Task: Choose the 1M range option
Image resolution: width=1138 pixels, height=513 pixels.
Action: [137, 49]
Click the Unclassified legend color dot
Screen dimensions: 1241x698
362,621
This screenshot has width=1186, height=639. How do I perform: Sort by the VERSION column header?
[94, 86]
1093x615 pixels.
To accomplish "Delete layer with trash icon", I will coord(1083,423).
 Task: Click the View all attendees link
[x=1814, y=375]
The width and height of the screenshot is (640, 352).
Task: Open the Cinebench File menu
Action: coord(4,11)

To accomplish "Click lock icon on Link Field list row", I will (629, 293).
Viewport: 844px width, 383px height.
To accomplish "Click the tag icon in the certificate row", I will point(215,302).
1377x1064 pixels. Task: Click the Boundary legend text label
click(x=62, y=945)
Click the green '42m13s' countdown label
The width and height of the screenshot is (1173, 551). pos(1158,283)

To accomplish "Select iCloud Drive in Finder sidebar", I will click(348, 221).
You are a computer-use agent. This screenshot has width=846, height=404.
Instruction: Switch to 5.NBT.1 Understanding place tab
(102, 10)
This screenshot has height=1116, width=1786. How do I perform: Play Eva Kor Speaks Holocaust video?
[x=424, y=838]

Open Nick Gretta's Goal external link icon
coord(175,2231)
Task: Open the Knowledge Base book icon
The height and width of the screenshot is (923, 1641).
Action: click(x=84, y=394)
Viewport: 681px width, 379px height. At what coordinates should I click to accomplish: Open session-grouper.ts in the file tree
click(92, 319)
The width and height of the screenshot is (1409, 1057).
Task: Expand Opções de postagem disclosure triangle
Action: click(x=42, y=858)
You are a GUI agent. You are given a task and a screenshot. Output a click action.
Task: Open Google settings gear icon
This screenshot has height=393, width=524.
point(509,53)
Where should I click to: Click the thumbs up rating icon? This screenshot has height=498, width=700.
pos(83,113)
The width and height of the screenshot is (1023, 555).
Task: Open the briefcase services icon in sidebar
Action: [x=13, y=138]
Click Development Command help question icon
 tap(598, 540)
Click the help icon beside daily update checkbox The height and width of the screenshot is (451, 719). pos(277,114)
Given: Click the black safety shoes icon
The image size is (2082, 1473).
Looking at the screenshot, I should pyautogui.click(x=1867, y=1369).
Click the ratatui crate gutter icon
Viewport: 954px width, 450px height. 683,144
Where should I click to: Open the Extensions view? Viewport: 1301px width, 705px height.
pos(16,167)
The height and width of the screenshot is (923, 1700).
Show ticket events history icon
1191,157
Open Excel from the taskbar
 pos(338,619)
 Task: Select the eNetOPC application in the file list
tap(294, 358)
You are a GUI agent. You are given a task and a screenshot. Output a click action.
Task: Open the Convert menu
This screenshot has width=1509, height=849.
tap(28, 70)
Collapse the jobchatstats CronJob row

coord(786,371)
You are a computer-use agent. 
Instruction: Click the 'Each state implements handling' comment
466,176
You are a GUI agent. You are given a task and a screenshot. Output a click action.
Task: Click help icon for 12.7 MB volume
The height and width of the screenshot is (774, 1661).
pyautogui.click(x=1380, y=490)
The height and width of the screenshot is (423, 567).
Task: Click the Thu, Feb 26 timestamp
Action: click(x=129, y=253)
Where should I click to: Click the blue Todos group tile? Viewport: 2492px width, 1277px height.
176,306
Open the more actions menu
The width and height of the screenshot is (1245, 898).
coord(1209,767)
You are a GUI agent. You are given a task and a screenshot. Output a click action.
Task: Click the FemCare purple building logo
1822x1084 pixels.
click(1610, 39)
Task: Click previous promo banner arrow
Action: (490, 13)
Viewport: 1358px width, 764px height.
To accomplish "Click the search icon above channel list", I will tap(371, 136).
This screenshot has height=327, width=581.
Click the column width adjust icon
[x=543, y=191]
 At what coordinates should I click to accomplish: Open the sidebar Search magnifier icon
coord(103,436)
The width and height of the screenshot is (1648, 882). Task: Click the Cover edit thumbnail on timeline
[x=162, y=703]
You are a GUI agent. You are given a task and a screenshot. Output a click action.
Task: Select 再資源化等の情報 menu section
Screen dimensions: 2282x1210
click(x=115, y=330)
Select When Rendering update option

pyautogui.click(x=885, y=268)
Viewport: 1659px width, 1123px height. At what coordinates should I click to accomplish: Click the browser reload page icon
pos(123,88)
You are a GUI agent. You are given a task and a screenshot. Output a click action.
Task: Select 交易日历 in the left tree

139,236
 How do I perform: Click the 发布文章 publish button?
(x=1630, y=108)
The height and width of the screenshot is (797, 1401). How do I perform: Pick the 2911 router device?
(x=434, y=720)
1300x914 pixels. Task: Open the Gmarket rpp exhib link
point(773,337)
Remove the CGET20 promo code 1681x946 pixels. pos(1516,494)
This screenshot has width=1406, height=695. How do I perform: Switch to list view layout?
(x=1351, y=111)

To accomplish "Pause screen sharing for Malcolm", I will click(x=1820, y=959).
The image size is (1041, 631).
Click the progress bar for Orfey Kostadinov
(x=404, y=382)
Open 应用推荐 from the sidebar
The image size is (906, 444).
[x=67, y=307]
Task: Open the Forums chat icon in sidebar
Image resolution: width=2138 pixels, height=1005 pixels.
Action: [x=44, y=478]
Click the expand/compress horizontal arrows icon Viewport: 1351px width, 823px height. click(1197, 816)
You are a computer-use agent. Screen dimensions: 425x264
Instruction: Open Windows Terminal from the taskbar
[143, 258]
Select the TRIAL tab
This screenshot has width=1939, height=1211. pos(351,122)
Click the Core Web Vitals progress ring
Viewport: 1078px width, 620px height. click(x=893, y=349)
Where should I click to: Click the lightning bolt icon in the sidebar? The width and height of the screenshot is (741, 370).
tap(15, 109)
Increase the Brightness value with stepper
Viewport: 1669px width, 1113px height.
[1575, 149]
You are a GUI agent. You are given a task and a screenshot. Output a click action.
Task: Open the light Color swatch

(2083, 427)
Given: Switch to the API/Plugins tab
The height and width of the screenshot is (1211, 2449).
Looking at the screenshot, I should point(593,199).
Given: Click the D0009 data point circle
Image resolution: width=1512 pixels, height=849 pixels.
——
**To do**. Filter the listing for the word "with" and copy every line that holds it.

**Answer to the exercise**.
To accomplish "Delete layer with trash icon", I will coord(1083,423).
Increase the Brightness value with stepper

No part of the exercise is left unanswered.